Further Information


Purpose of the Project

The prime purpose of the QuickSmart program is to reverse the trend of ongoing poor academic performance for students who have been struggling at school for several years and who are caught in a cycle of continued failure. These targeted students experience significant and sustained learning difficulties in basic mathematics and/or literacy, and have shown themselves to be resistant to improvement despite attempts to overcome their learning problems. For a variety of reasons these students have been unable to draw lasting benefits from other in-class and withdrawal instructional activities.

In addition, the QuickSmart professional learning program is designed for classroom teachers, special needs support teachers, and teacher support staff to learn how to work with, and significantly improve, the learning outcomes in basic mathematics and literacy skills of under-achieving students in the middle years of schooling. The program offers professional learning and support for teachers to work in a small class instructional setting with two students using a specially constructed teaching program supported by extensive material and computer-based resources.

Overall, the QuickSmart intervention and research program attempts to fill some of the identified gaps in research and practice regarding middle-school students with persistent learning difficulties.


Key Components of the Project

Some key components of the QuickSmart program are:

  • A practice routine of 30 minutes of on-task time, 3 times per week.
  • Structured and time-efficient lessons which have a set sequence of activities.
  • Motivating and timed practice activities aimed at speedy recall of known facts.
  • Individualised instruction, ensured by assessment and instruction forming a continuous purposeful cycle.
  • Strategy instruction is ongoing, explicit and individually tailored to students’ needs.
  • Opportunities for students to self-monitor, and to receive and generate immediate feedback about their performance.
  • Instruction that ensures the students experience success by providing regular and predictable learning sequences: students practise and improve on what they already know, and then learn and practise new knowledge during the lesson.
  • Content is explicitly linked to current classroom curriculum as well as to real-life settings where possible.
  • Reflective, metacognitive questioning and responding are incorporated into lessons – for example, QuickSmart instructors ask questions such as, “How did you work that out?”, “Why are you so sure of your answer?”. This focus of instruction can assist students to develop the language to describe their thinking.
  • The use of stop watches, hourglass timers, and wall clocks assist students to ‘externalise’ time. These devices encourage students to become more aware of their sense of time and improve their ability to estimate time.
  • Close collaboration with parents, teachers and principals of participating schools. Stakeholders are fully informed about the project and involved in its implementation and evaluation.
  • A long term and consistent intervention approach which provides practice opportunities that will bring students ‘up to speed’ so they can share ‘the fast track’ with their peers.
  • Parent participation through meetings, information, involvement and workshops.

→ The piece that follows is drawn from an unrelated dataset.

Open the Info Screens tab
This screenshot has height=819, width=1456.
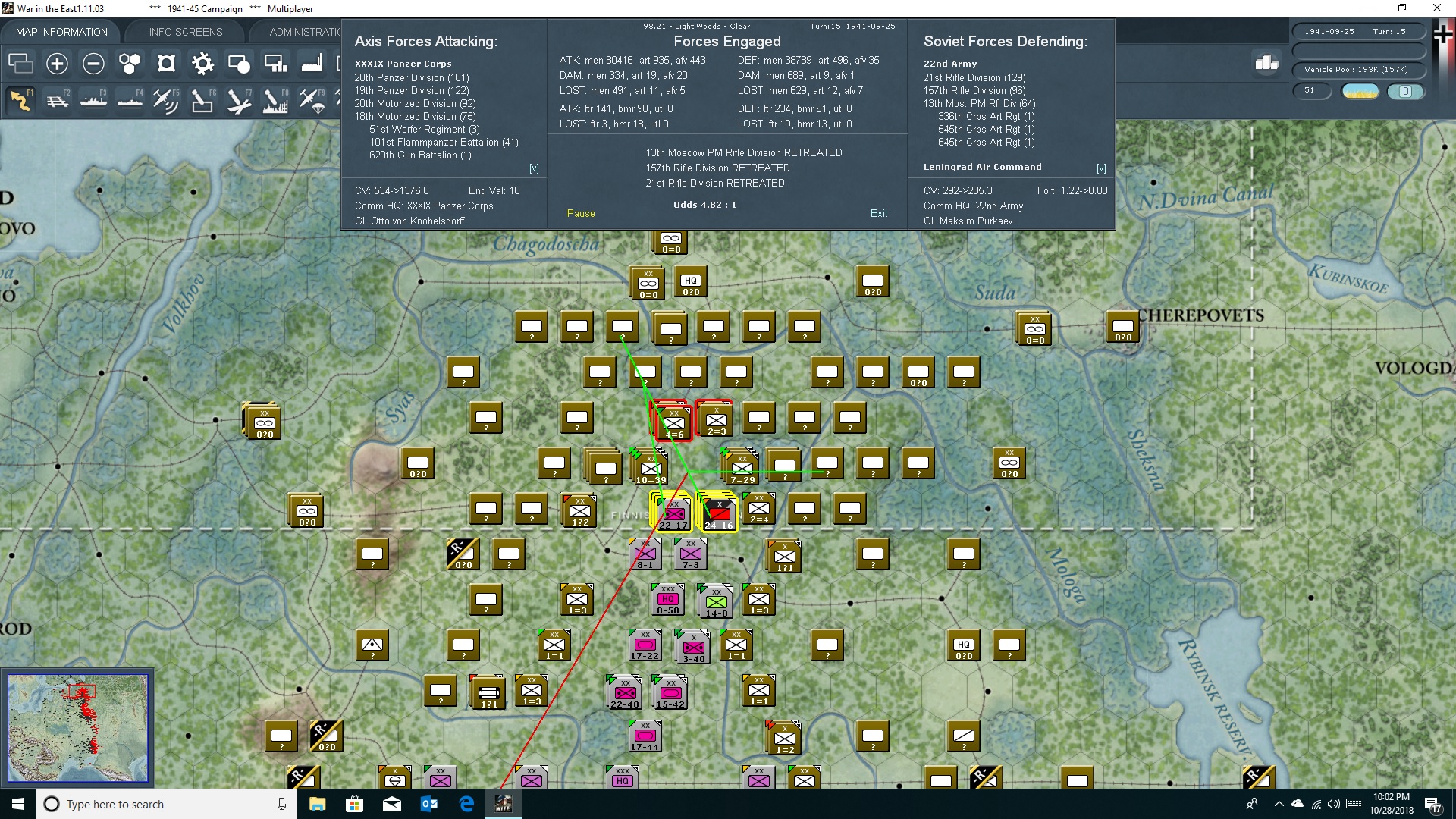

Success factors of the QuickSmart Numeracy and Literacy intervention program

Here is a link to an advertorial for Education Review written in 2019 by SiMERR’s former QuickSmart Operations Officer, Sophie Westermarck.

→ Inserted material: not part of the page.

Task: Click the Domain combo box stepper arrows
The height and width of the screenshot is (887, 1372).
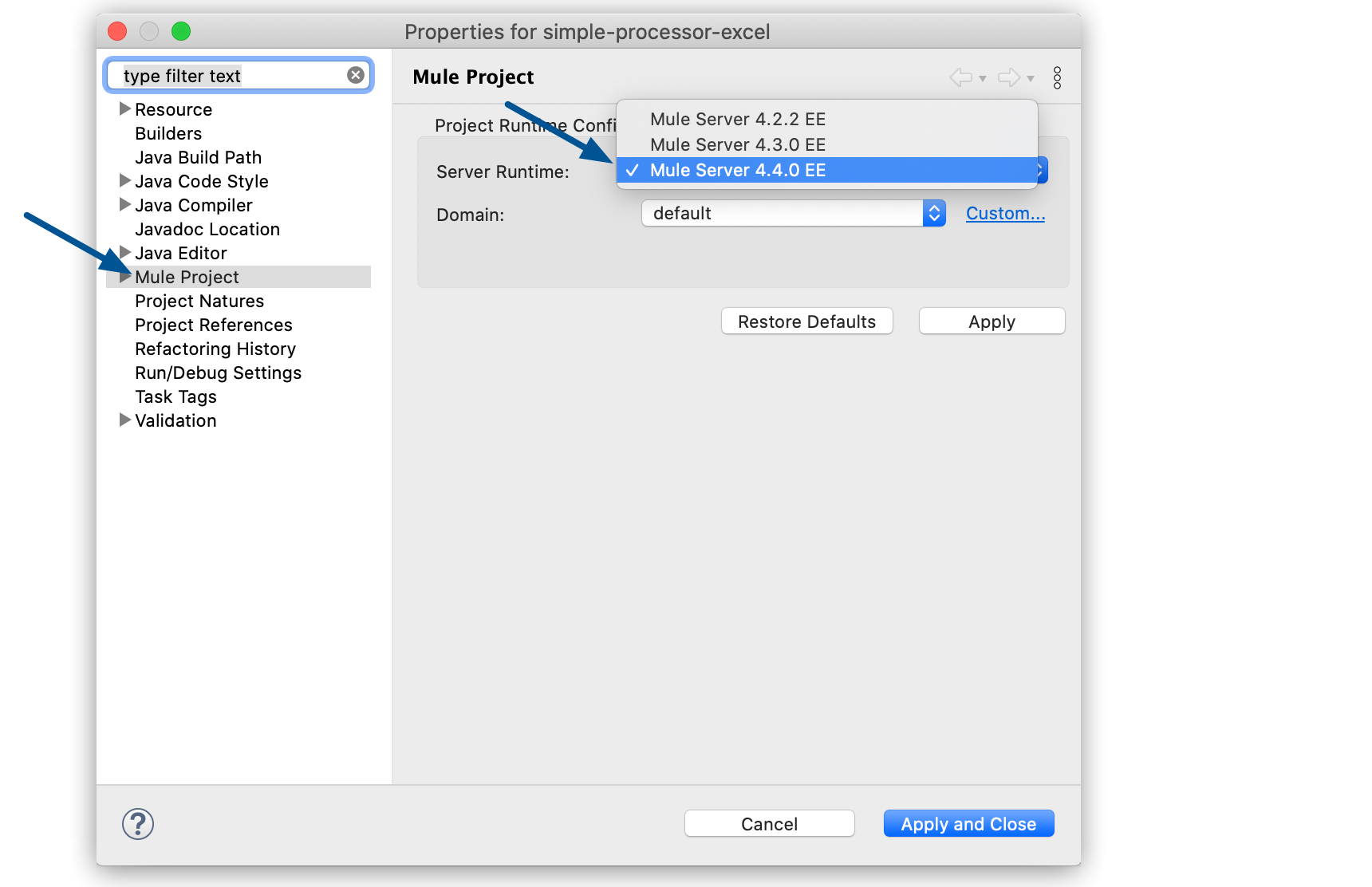Action: tap(933, 213)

The Role of Automaticity and Working Memory Capacity in Learning

Students with learning difficulties are slowed down by their lack of automaticity with lower-order academic skills such as recall of basic number facts and word recognition. Automaticity is inferred when such lower-order processes become fast, routine, and independent, and require only small amounts of cognitive resources.

The following theoretical and pragmatic reasons support the importance of developing automatic performance of low-level academic tasks and recall of basic facts in reading and numeracy:

  • cognitive capacity (or ‘working memory’) in humans is limited;
  • once students’ ability to perform basic academic tasks and recall basic facts becomes truly automatic, they cannot help but recall this information and have it available for use in other settings and on more complex tasks;
  • the ability to recall information quickly is not subject to conscious control and therefore uses minimal cognitive capacity; and
  • automatic performance of low-level academic tasks allows for small decreases in time to accrue in undertaking subtasks, freeing up working memory.
  • Once students have sound conceptual understandings, developing automaticity in basic academic skills can enable students with learning difficulties to use their working memory resources more efficiently, so that they are better able to engage with the more interesting aspects of learning – the novel concepts, complex content and rich tasks that usually require higher order thinking and learning skills.

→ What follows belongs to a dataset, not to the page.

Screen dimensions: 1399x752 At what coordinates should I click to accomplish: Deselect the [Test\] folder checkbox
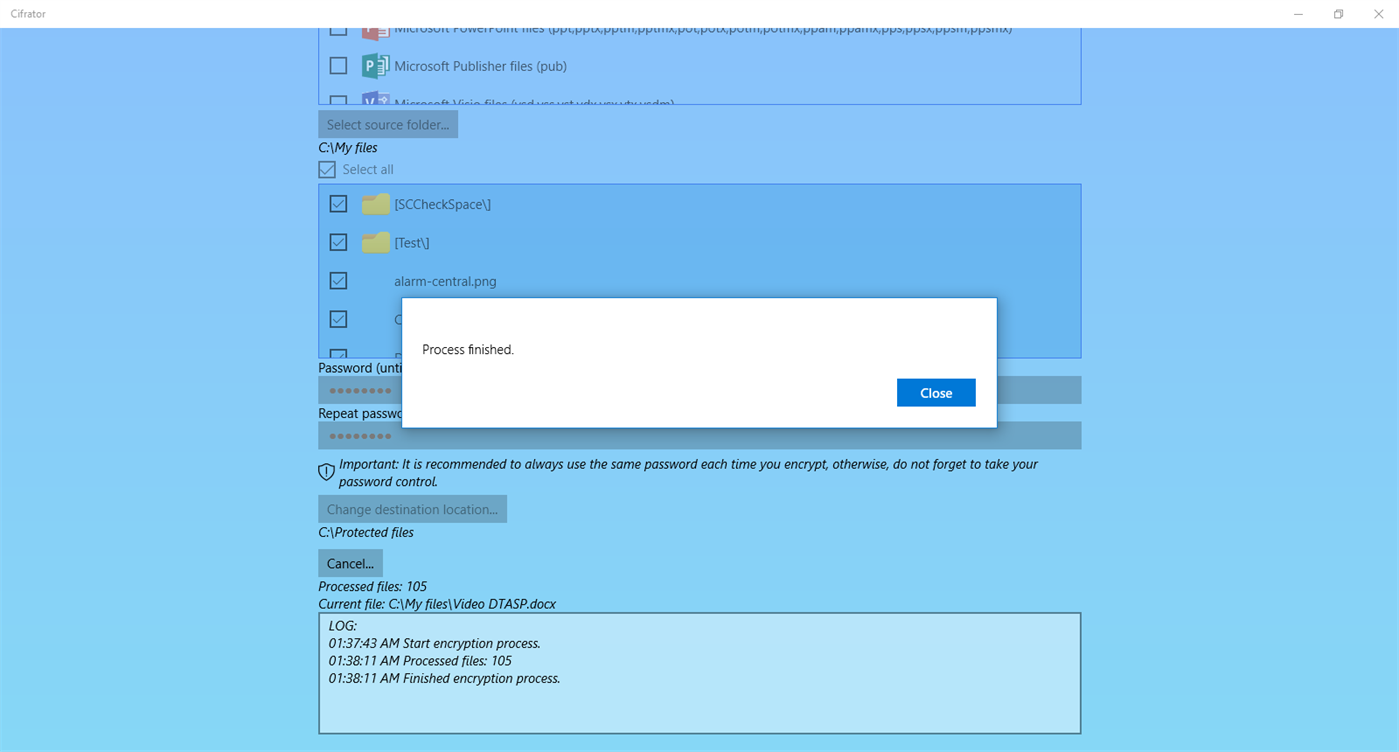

The QuickSmart numeracy and literacy sessions include guided and independent practice activities (such as flash cards and speed sheets) that aim to develop the learner’s ability to recall basic number facts automatically. Automaticity is reinforced by the use of appropriate games and by the routine assessment of the speed and accuracy with which the basic facts are recalled.


QuickSmart in the Community

  • QuickSmart is also provided in a range of adult contexts, particularly amongst disadvantaged groups. Correctional centres, remote Indigenous communities and employer groups recognise the need for a foundation in basic numeracy and literacy for their people to develop much needed employment and life skills. 
  • QuickSmart in these adult contexts has achieved results matching QuickSmart in schools and produced many wonderful personal stories. Learners not only markedly improve their numeracy and literacy but also commonly report a greater sense of being able to learn and the importance of learning and a desire to support others in their communities and families to learn.